A los seis meses llegó la gran oportunidad en forma de oferta de trabajo del INEM para realizar tareas administrativas en una empresa del mismo sector que la primera, pero de mayor volumen y con delegaciones por España. Tras los oportunos filtros, pruebas y, por qué no decirlo, rezos, el puesto fue mío. Mi primer buen trabajo.
Me tomé la noticia con relativa calma, pero tras la primera mañana sentado en una luminosa oficina, delante de mi ordenador con su enorme papel pautado y sus discos duros de medio metro y viendo el buen ambiente de trabajo que reinaba donde iba a estar, al menos, unos cuantos meses (luego fueron ocho años), me fui a comer a casa exultante, radiante, lleno de una felicidad inconmensurable.
En la actualidad llevo 26 años como técnico comercial en otra empresa y en otro sector. Lo que ha pasado en todo este tiempo no viene al caso y daría para escribir un libro. Un extenso libro que tal vez pudiese ser útil para muchos jóvenes y no tan jóvenes.
No me ha ido mal en mis casi cuarenta años de vida laboral y cuando echo la vista atrás y recuerdo cada una de las decisiones tomadas, la mayoría acertadas, siempre rememoro con cierta añoranza la que creo que fue la decisión de las decisiones, la que probablemente cambió mi destino mucho más que cualquier otra, la del lavadero de coches.
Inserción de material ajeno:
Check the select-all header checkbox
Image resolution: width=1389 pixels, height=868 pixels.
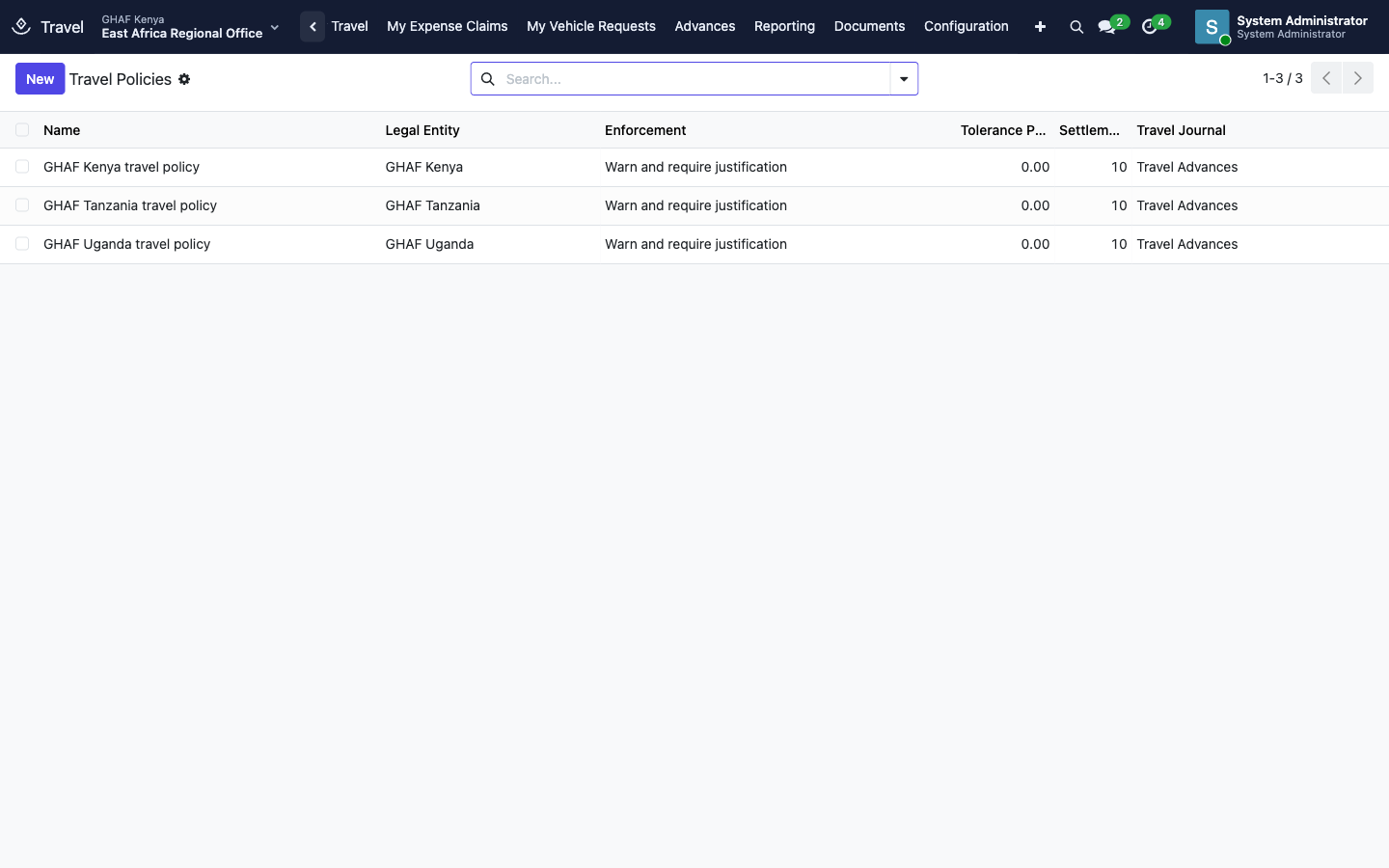(x=22, y=130)
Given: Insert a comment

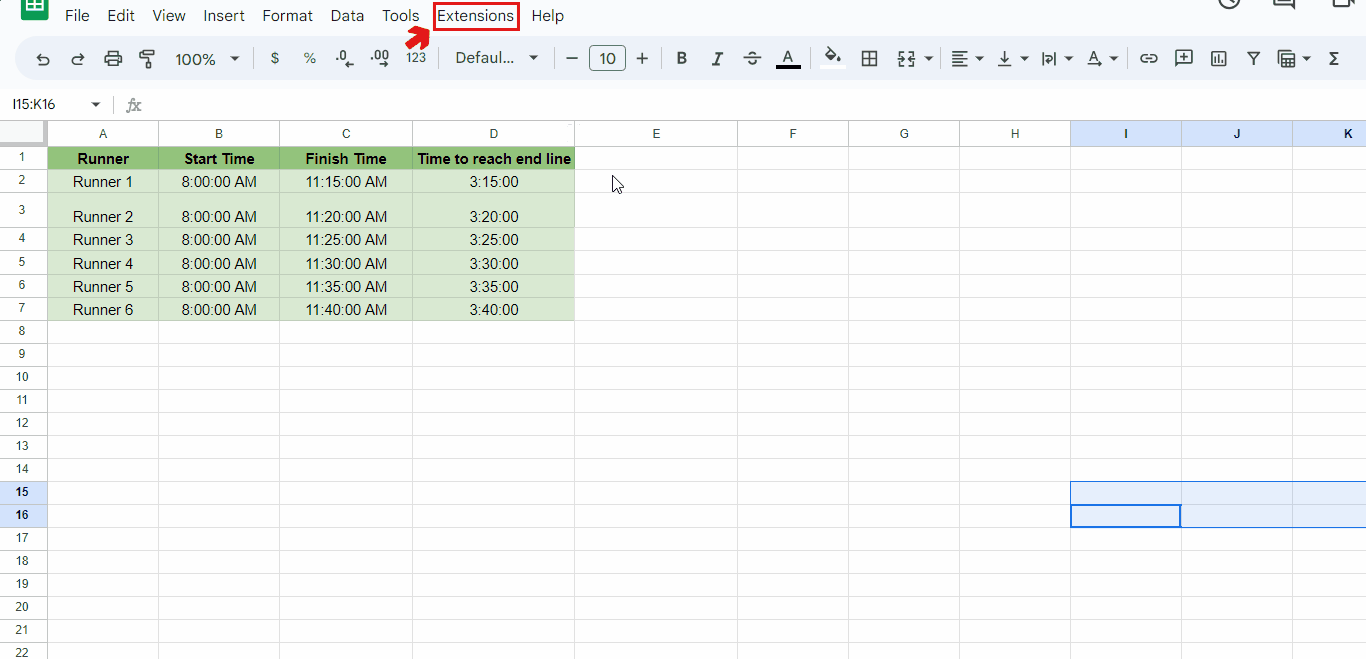Looking at the screenshot, I should pos(1183,58).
Más que creerlo lo puedo afirmar. Cuando mi nuevo jefe y yo empezamos a coger cierta confianza solíamos quedarnos a comer en un bar cercano a la tienda pues ambos vivíamos lejos de la misma y nos salía más a cuenta no realizar el desplazamiento. Un día se me sinceró con la voz un poco entrecortada. Habíamos llegado dos candidatos al proceso final de selección. El otro me ganaba en formación contable y yo ganaba en conocimientos informáticos. El empate lo deshizo el impacto que le causó mi decisión sobre el lavadero. No se me saltaron las lágrimas por vergüenza. Tampoco había tanta confianza.
Lo que también he pensado, y mucho, es que aquella decisión no fue tomada tan libremente como creí en un principio. Siempre te influencia algo o alguien aunque sea inconscientemente. Mi ambiente familiar estaba impregnado de humildad. Mi padre era mecánico y hacía guardias todos los fines de semana del año en la empresa de autobuses en la que trabajaba con el fin de obtener un sobresueldo y sacar la familia adelante. A mi madre, ama de casa de la época, le faltaban horas lavando, limpiando y remendando para que sus tres hombres, su hogar, y ella misma, estuvieran lo más decentes posible. Cuando mi primer jefe me planteó lava coches o paro, mis padres ya habían influido en mi decisión… con su ejemplo.